General Statutes § 52-572h provides in relevant part: “(b) In causes of action based on negligence, contributory negligence shall not bar recovery in an action by any person or his legal representative to recover damages resulting from personal injury . . . if the negligence was not greater than the combined negligence of the person or persons against whom recovery is sought .... The economic or noneconomic damages allowed shall be diminished in the proportion of the percentage of negligence attributable to the person recovering which percentage shall be determined pursuant to subsection (f) of this section. . . .
“(f) The jury or, if there is no jury, the court shall specify: (1) The amount of economic damages; (2) the amount of noneconomic damages; (3) any findings of fact necessary for the court to specify recoverable economic damages and recoverable noneconomic damages; (4) the percentage of negligence that proximately caused the injury . . . in relation to one hundred per cent, that is attributable to each party whose negligent actions were a proximate cause of the injury . . . and (5) the percentage of such negligence attributable to the claimant. ...”
The special interrogatories were presented and answered as follows:
“1. Do you find the defendant, Dr. Herzig, to have deviated from the standard of care applicable to physicians such as himself and therefore to have been negligent in his treatment of the plaintiff, Charles Bradford?
“Yes
“2. Do you find the defendant, Dr. Herzig’s negligence to have been a proximate cause of the plaintiffs injury?
“Yes
“3. Do you find Dr. Doering’s care to have been a superseding cause of the plaintiff’s injury?
“No
“4. Please specify the dates upon which you find the defendant, Steven Herzig, M.D., to have been negligent, and which negligence constituted a proximate cause of the plaintiff, Charles Bradford’s requirement for daily, on-going dialysis.
“7/13/87 and 10/15/87 (Proximate Cause)
“5. Please specify, by date, the time when you determine the plaintiff, Charles Bradford’s, renal damage to have become so severe that it was inevitable (even if not then known) that permanent daily self-dialysis would become necessary.
“11/20/87”
The jury found that the plaintiff had suffered $419,000 past and future economic and noneconomic damages from his injuries, and that Marjorie *719Bradford had suffered $25,000 in past noneconomic and future economic damages from loss of consortium. The court deducted collateral source payments of $42,738.45 from the past economic damages due to the plaintiff, and then reduced the entire amount of damages due to both plaintiffs by 30 percent in accordance with the jury’s finding of the named plaintiff’s “contributory negligence.” The court held the defendant responsible for 75 percent of the $280,883.08 total damages collectively due to the plaintiffs, or $210,662.31.
See footnote 3.
An alleged failure by the plaintiff to follow his physician’s instructions would usually constitute a failure to mitigate damages rather than a contributing proximate cause of the negligence that caused the plaintiffs injury. Mauro v. Yale-New Haven Hospital, 31 Conn. App. 584, 593, 627 A.2d 443 (1993).

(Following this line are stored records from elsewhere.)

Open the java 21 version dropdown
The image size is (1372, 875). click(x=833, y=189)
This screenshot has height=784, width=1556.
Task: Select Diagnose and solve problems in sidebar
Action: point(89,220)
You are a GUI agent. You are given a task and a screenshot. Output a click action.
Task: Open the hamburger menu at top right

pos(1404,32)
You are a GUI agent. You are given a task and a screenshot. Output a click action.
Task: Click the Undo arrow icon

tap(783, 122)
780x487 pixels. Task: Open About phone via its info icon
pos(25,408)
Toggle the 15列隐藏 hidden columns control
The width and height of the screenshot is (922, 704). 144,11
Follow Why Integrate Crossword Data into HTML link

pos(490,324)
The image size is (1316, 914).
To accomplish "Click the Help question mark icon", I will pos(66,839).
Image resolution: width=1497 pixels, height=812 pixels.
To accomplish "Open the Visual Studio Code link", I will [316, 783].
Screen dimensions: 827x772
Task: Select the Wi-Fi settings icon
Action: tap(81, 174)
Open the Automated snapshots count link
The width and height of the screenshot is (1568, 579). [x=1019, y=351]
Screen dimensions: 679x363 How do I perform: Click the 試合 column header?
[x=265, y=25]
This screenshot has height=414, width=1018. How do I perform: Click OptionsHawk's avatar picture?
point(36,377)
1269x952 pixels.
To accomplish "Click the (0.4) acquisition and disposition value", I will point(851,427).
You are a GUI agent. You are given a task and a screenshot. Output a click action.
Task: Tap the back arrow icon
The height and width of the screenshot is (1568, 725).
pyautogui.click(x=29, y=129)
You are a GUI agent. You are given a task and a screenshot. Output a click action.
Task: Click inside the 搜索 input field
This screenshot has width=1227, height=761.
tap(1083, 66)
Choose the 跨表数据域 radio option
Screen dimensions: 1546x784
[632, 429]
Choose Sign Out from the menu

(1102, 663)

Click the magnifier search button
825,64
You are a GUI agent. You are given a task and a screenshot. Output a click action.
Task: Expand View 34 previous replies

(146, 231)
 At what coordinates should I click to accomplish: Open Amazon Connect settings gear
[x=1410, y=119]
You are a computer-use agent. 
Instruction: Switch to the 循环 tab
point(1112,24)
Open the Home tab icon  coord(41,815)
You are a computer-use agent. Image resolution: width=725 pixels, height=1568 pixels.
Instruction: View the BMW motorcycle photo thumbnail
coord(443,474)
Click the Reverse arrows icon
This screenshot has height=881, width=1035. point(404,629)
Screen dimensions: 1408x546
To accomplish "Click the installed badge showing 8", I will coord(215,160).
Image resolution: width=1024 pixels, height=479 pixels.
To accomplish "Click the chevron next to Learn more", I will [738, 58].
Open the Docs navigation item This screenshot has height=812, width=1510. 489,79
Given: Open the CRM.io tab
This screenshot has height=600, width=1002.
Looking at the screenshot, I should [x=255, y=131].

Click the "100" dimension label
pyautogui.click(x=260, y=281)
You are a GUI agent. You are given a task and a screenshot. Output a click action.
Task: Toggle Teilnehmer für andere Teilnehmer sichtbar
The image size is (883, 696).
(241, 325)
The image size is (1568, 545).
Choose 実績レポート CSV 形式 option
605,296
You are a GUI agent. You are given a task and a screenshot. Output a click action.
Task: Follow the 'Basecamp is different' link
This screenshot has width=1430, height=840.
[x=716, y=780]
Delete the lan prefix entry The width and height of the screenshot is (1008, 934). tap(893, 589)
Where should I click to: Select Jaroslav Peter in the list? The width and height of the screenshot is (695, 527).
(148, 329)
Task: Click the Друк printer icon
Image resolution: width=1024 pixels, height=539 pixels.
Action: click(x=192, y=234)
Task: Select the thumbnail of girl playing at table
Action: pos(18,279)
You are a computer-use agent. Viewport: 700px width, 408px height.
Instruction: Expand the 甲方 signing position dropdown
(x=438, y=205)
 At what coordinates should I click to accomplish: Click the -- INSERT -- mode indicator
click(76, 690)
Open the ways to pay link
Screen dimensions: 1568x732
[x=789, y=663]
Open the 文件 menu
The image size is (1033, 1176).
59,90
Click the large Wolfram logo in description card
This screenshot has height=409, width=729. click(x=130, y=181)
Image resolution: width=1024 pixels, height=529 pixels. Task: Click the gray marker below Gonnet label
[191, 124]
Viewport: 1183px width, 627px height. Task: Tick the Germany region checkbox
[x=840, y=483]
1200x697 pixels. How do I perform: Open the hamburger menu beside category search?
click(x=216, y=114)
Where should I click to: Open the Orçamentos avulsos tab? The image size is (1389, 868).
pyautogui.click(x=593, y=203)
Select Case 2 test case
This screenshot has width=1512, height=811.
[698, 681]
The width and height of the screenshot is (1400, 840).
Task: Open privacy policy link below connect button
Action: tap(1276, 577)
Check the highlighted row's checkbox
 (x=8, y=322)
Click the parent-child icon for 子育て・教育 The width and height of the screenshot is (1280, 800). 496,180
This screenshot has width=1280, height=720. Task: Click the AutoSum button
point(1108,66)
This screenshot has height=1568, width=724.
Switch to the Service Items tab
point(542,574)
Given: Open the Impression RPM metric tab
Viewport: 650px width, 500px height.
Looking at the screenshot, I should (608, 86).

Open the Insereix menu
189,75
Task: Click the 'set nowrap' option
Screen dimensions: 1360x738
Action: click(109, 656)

Therefore, we need not answer the question posed by the defendant of whether General Statutes § 52-572h relieves a defendant of the obligation to plead contributory negligence affirmatively.
This section is part oí a statute commonly known as Tort II, which became effective on October 1, 1987. The sentence quoted in the text corresponds precisely to language that was found in the same section of the statute commonly known as Tort I, except for the use of the word “party” instead of “person.” We apply the Tort II statute to this situation because *724the acts of negligence allegedly attributable to Doering had to have occurred after October 1,1987, because the plaintiff was not treated by Doering until December, 1987.